— BEGIN —

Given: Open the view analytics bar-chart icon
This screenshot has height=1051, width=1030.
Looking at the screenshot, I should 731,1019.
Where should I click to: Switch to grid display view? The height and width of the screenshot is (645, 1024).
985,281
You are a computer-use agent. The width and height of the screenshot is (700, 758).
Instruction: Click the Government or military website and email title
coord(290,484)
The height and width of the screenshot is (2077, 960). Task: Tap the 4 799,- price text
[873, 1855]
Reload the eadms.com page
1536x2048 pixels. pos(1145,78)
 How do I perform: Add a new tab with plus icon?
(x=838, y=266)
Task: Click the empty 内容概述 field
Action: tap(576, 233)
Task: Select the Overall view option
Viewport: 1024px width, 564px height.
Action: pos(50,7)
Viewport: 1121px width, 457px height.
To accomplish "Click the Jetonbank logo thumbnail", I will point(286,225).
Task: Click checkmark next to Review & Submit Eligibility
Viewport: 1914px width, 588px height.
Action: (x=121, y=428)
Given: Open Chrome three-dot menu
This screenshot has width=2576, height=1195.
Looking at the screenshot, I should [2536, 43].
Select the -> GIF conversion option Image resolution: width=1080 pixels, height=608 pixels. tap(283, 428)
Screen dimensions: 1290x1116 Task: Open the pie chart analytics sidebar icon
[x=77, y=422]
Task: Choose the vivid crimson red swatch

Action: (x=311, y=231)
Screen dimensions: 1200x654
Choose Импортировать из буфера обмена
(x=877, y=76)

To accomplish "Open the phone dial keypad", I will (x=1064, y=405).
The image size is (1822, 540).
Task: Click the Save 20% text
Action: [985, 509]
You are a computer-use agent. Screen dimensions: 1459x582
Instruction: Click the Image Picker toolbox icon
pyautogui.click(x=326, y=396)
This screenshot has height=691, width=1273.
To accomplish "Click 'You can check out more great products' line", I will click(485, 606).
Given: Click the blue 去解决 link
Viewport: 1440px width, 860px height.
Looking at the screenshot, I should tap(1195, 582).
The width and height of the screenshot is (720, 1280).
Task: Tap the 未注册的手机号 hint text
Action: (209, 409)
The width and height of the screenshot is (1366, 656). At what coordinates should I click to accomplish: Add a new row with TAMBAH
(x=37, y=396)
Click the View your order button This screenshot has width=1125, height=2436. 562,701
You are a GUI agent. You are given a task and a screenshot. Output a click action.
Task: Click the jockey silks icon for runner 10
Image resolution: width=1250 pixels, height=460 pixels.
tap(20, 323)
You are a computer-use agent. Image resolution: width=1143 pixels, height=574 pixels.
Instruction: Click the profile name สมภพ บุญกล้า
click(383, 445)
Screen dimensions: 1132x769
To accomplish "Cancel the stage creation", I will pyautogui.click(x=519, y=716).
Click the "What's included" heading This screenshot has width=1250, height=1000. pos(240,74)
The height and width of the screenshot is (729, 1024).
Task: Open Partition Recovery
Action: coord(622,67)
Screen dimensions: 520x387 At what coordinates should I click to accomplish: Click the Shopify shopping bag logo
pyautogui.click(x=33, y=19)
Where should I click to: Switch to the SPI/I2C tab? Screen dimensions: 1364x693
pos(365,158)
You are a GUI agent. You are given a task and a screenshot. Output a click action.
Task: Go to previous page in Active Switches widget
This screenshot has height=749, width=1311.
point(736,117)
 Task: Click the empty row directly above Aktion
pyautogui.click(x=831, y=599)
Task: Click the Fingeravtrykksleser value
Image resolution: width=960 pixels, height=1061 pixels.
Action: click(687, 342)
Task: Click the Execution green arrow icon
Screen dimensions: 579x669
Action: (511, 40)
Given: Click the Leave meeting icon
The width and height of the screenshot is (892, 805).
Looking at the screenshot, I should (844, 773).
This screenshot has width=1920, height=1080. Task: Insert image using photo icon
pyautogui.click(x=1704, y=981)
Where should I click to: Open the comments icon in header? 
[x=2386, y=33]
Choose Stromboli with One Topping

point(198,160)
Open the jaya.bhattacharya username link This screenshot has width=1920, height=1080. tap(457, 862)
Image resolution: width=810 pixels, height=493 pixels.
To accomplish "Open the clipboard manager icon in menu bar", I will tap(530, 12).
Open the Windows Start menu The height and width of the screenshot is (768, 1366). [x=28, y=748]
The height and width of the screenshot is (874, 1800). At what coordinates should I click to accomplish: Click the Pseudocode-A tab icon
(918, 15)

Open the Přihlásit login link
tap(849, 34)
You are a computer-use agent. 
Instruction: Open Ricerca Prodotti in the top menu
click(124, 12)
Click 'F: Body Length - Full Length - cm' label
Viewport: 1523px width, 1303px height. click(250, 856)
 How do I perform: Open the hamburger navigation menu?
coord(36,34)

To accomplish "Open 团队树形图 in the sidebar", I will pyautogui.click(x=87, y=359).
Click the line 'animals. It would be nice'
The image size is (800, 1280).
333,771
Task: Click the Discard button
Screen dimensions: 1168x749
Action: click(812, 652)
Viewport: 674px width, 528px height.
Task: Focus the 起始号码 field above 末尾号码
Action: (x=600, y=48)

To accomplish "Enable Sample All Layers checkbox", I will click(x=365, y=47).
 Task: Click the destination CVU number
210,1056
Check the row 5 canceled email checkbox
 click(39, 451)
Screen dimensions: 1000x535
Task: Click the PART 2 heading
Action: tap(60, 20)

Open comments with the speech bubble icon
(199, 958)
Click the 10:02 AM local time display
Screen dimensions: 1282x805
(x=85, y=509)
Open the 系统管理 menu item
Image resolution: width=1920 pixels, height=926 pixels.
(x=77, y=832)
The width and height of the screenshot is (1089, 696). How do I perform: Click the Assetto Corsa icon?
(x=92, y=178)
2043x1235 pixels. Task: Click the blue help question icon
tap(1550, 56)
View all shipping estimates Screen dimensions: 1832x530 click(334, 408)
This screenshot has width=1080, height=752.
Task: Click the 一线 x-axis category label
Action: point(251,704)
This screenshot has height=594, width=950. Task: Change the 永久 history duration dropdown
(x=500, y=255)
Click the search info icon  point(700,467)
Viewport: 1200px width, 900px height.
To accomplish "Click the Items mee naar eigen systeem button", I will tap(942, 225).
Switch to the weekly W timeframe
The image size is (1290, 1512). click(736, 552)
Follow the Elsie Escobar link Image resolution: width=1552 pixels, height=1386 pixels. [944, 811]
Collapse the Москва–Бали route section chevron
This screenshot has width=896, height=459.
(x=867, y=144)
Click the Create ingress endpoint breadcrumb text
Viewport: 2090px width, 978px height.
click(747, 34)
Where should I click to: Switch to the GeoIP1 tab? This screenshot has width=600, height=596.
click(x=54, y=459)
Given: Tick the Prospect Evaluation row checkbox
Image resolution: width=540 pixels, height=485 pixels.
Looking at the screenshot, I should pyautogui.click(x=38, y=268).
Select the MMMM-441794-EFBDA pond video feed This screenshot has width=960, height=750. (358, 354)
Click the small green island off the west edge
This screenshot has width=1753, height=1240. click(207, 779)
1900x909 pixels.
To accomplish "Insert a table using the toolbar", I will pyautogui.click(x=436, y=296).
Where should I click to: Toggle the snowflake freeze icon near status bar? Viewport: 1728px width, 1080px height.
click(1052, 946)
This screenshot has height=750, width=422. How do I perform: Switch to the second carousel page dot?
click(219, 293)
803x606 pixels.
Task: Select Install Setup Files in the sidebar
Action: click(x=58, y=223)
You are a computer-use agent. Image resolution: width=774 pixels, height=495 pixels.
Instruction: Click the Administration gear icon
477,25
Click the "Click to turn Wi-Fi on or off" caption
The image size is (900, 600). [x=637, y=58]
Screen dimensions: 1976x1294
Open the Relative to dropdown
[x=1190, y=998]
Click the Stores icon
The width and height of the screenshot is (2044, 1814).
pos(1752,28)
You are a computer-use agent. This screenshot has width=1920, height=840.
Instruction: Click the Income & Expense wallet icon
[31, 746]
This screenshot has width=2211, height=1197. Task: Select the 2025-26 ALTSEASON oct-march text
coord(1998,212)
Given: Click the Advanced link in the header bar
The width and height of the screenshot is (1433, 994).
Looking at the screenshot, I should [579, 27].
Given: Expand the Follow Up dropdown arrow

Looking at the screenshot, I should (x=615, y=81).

— END —

● **STATED EXERCISE**: Rewrite the entries from the line that contains "You are a computer-use agent. Image resolution: width=774" through the end of the entries. Replace "icon" with "symbol" and leave everything else unchanged.

● **RESULT**:
You are a computer-use agent. Image resolution: width=774 pixels, height=495 pixels.
Instruction: Click the Administration gear symbol
477,25
Click the "Click to turn Wi-Fi on or off" caption
The image size is (900, 600). [x=637, y=58]
Screen dimensions: 1976x1294
Open the Relative to dropdown
[x=1190, y=998]
Click the Stores symbol
The width and height of the screenshot is (2044, 1814).
pos(1752,28)
You are a computer-use agent. This screenshot has width=1920, height=840.
Instruction: Click the Income & Expense wallet symbol
[31, 746]
This screenshot has width=2211, height=1197. Task: Select the 2025-26 ALTSEASON oct-march text
coord(1998,212)
Given: Click the Advanced link in the header bar
The width and height of the screenshot is (1433, 994).
Looking at the screenshot, I should [579, 27].
Given: Expand the Follow Up dropdown arrow

Looking at the screenshot, I should (x=615, y=81).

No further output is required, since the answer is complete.